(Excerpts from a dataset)

'''

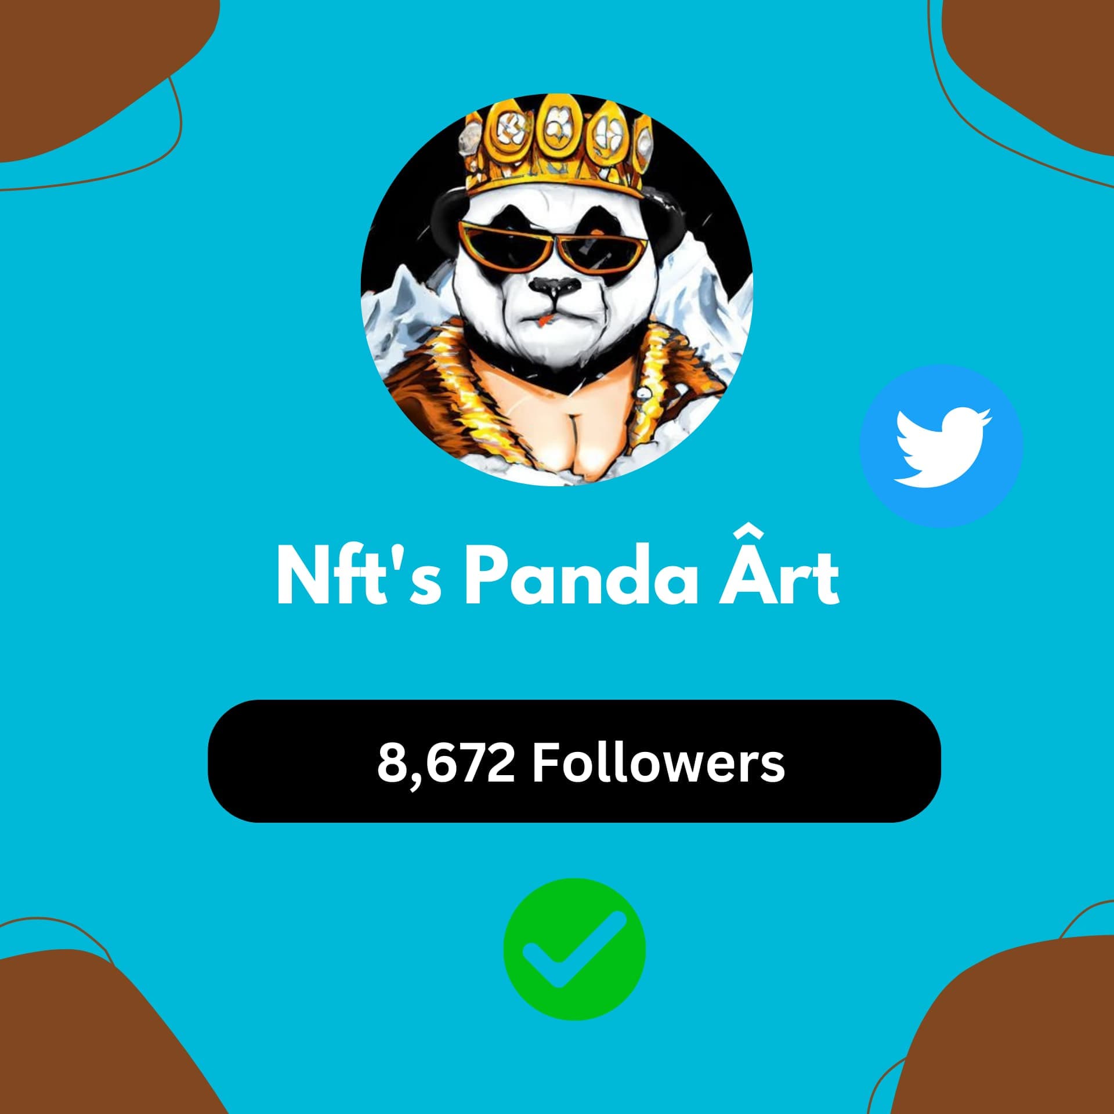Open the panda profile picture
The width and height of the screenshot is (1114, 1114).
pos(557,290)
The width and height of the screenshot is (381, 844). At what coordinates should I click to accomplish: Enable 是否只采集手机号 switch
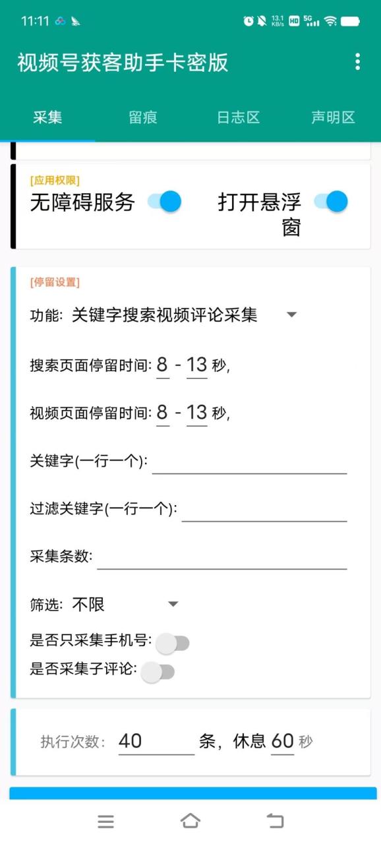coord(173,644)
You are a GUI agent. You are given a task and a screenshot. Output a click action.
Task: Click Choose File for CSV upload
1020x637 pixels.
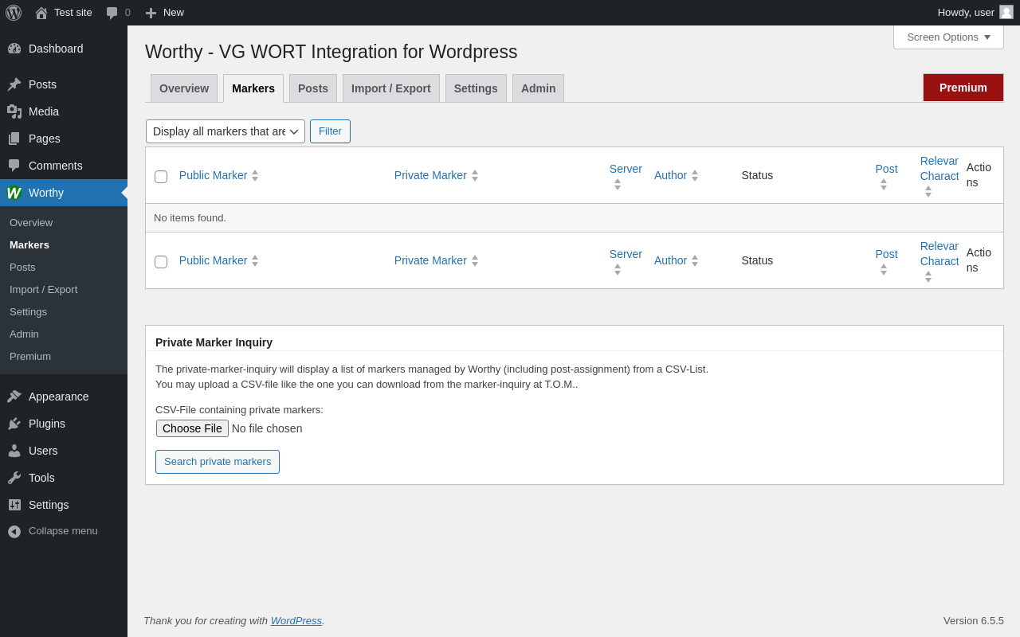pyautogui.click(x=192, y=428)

'''

EXERCISE: Starting at the line that contains "The width and height of the screenshot is (381, 844).", output every line through the end of the data, both ends included, and nothing else; pictures stay out.

RESPONSE:
The width and height of the screenshot is (381, 844). At what coordinates should I click to accomplish: Enable 是否只采集手机号 switch
coord(173,644)
You are a GUI agent. You are given a task and a screenshot. Output a click action.
Task: Click Choose File for CSV upload
1020x637 pixels.
pyautogui.click(x=192, y=428)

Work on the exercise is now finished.